Source records →
^^^^

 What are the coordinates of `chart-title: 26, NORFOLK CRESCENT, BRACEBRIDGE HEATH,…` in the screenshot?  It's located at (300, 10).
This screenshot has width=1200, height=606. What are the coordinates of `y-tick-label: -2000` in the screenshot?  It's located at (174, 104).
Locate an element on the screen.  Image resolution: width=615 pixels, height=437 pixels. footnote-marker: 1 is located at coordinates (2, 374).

^^^^

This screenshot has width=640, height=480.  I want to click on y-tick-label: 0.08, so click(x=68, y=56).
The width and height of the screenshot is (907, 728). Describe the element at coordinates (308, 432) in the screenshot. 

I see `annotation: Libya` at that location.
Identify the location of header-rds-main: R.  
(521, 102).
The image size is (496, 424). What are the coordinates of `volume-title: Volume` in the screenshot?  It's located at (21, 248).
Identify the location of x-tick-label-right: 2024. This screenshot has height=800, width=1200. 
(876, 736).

^^^^

Exercise goal →
Copy the listing word for word, from the line containing "at (300, 10)." through the line containing "This screenshot has width=1200, height=606.".

Output of the task →
 What are the coordinates of `chart-title: 26, NORFOLK CRESCENT, BRACEBRIDGE HEATH,…` in the screenshot?  It's located at (300, 10).
This screenshot has width=1200, height=606. What are the coordinates of `y-tick-label: -2000` in the screenshot?  It's located at (174, 104).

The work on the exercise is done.